Di tengah masyarakat yang makin mudah terbelah karena isu agama, keberadaan komunitas lintas iman seperti oasis di tengah padang konflik. Mereka bukan sekadar kelompok diskusi, tapi ruang kecil yang mempraktikkan kemanusiaan di atas sekat keyakinan. Di komunitas seperti ini, orang-orang duduk sejajar—tanpa gelar, tanpa atribut, tanpa niat mengislamkan, mengkristenkan, atau menbuddhakan siapa pun. Hanya manusia yang berbagi kisah tentang kehidupan, penderitaan, dan harapan.
Saya masih ingat pertemuan lintas agama pertama yang saya datangi. Ada seorang pastor berkata, “Kita tidak perlu seragam untuk bisa bersatu.” Lalu disambung seorang ustadz, “Kerukunan itu bukan hasil dakwah, tapi hasil empati.” Di pojok ruangan, seorang bhiksu tersenyum dan menambahkan, “Kedamaian bukan ketika semua berpikir sama, tapi ketika kita tenang melihat perbedaan.” Kata-kata itu sederhana, tapi dalam.

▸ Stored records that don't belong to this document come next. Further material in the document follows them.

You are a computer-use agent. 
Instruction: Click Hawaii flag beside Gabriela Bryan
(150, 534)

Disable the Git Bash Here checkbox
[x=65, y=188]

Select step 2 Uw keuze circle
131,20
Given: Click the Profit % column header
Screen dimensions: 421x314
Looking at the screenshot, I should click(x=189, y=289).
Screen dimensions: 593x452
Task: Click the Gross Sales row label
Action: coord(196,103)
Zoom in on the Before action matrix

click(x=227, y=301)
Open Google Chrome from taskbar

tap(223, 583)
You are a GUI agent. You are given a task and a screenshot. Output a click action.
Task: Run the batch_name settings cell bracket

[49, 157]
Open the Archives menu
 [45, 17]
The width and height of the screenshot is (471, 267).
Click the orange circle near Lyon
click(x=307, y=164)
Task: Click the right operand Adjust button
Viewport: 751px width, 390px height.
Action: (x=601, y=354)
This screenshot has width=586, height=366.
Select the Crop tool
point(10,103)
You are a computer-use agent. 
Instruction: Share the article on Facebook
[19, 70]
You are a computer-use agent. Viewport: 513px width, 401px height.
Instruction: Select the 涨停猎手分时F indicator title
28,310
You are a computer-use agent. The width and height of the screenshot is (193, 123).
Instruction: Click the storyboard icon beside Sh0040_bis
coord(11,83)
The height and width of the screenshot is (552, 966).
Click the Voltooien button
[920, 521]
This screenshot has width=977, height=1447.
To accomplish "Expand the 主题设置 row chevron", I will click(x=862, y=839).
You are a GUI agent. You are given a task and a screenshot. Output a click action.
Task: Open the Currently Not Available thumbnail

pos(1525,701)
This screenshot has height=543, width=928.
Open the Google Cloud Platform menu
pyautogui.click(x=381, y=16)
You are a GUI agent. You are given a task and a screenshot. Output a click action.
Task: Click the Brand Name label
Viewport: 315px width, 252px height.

Seolah mereka sepakat bahwa iman bisa menjadi sumber cahaya, bukan sumber panas yang membakar.
Namun, saya juga melihat sisi lain yang perlu dikritisi. Kadang, komunitas lintas agama terlalu sibuk dengan simbol toleransi—foto bersama, seminar, dan jargon “kita bersaudara”—tanpa benar-benar menyentuh persoalan akar: kemiskinan, diskriminasi, dan ketimpangan sosial yang membuat orang mudah dibenturkan. Dialog lintas iman seharusnya tidak berhenti di meja diskusi, tapi turun ke jalan, ke ruang nyata di mana prasangka tumbuh.
Saran saya sederhana: jadikan komunitas lintas agama bukan ruang formalitas, tapi laboratorium empati. Tempat kita belajar, bukan untuk membenarkan keyakinan masing-masing, tapi untuk memahami kemanusiaan bersama. Sebab pada akhirnya, seperti kata Romo Mangunwijaya, “Agama yang sejati adalah yang membuat manusia semakin manusia.”